Public education is the foundation of our democracy, and the fact is we know how to do it well. However, for many of our low-income children and children of color, we do not provide a fair opportunity to learn. But many of those problems can be solved by directing our efforts and resources towards expanding the excellence found in many suburban public schools to urban and rural schools.

We Can't Wait for Superman

To offer another perspective on the movie, consider that:

Big Problems Need Big Solutions

We don't need Superman. We need "Super Systems" capable of rescuing tens of thousands of young people each year.

Charters are an Inadequate Solution---that Leave Kids Behind

Charters educate only 4% of U.S. children. The fastest growing system of charters is in New York, with 22% growth and only educates 2% (21,000) of New York City's over 1 million students.

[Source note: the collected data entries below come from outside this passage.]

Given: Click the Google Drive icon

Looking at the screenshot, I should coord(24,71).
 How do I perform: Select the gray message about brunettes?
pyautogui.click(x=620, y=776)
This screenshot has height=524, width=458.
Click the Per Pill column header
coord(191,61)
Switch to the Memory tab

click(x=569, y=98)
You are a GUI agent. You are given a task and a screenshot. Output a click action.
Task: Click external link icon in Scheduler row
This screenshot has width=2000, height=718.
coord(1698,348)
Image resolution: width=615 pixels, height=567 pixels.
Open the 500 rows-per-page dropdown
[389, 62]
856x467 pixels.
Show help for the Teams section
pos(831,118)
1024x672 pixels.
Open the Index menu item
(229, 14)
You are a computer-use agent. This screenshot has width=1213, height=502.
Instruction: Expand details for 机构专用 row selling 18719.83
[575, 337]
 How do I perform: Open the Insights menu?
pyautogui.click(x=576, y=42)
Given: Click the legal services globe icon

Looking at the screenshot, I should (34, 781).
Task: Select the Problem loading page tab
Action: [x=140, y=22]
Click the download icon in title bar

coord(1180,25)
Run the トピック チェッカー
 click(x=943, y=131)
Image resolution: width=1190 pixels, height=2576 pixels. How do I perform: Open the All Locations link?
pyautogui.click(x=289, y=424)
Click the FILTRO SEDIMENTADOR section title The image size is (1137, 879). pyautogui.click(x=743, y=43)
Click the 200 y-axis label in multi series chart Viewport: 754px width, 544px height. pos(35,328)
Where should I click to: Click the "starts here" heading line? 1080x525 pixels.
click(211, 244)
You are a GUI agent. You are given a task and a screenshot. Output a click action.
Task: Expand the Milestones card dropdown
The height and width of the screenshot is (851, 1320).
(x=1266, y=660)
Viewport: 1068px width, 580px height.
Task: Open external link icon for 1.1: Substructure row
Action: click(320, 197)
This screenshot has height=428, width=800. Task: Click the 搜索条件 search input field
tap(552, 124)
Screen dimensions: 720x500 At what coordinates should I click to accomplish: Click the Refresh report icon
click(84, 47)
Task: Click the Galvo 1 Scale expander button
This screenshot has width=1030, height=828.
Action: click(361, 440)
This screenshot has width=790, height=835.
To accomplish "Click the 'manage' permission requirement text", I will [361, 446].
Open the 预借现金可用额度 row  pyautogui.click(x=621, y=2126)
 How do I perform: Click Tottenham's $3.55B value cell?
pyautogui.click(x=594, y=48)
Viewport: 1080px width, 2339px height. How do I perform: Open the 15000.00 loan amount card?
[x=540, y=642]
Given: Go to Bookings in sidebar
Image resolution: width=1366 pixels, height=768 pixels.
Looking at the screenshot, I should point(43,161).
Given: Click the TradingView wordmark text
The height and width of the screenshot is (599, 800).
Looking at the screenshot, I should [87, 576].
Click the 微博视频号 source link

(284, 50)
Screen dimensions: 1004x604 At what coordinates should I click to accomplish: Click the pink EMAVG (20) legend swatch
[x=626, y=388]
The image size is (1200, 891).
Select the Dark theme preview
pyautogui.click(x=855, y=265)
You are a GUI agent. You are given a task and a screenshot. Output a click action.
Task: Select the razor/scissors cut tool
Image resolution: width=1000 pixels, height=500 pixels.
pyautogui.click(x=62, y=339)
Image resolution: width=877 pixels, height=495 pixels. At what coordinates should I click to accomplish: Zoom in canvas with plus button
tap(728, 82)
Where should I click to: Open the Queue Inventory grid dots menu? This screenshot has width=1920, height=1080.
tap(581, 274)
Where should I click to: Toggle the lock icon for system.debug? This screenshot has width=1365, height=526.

According to a recent and highly regarded study only 17% of charter schools do better than regular public schools and 36% do significantly worse. To learn more about research on charters, see Charter School Achievement, Hype vs. Evidence.

Systemic Opportunity Gaps and Achievement Gaps Can Be Closed in a Reasonable Time

In New Jersey, after the Abbott court decisions---which provided resources for the state's high-need school districts---graduation and achievement scores for all students rose---based on national standards.

Systemic Solutions Must Include High Quality Early Childhood Education

We've known for years that early education works, so why not guarantee it to all our children? A child who starts school ready to learn and is literate by 3rd grade has lasting positive outcomes.

Education is a Civil Right

Education can't depend on a lottery, as depicted in the movie. We must guarantee all children access to high quality early education, highly effective teachers, college and work-preparatory curricula and instructional resources like good school libraries and small classes in the early grades.

Bigger and Bolder Approaches

The potential return on the investment needed to give every child an equal opportunity to learn is 250%.

Our country's future is at the crossroads of opportunity for all or progress for a few. The path we take is critical. The answer is not in a lottery or Superman but in solutions that give all our children an opportunity to learn and creates one America.

Send Superman back to his home planet, and let’s get down to earth about providing educational opportunity to all children.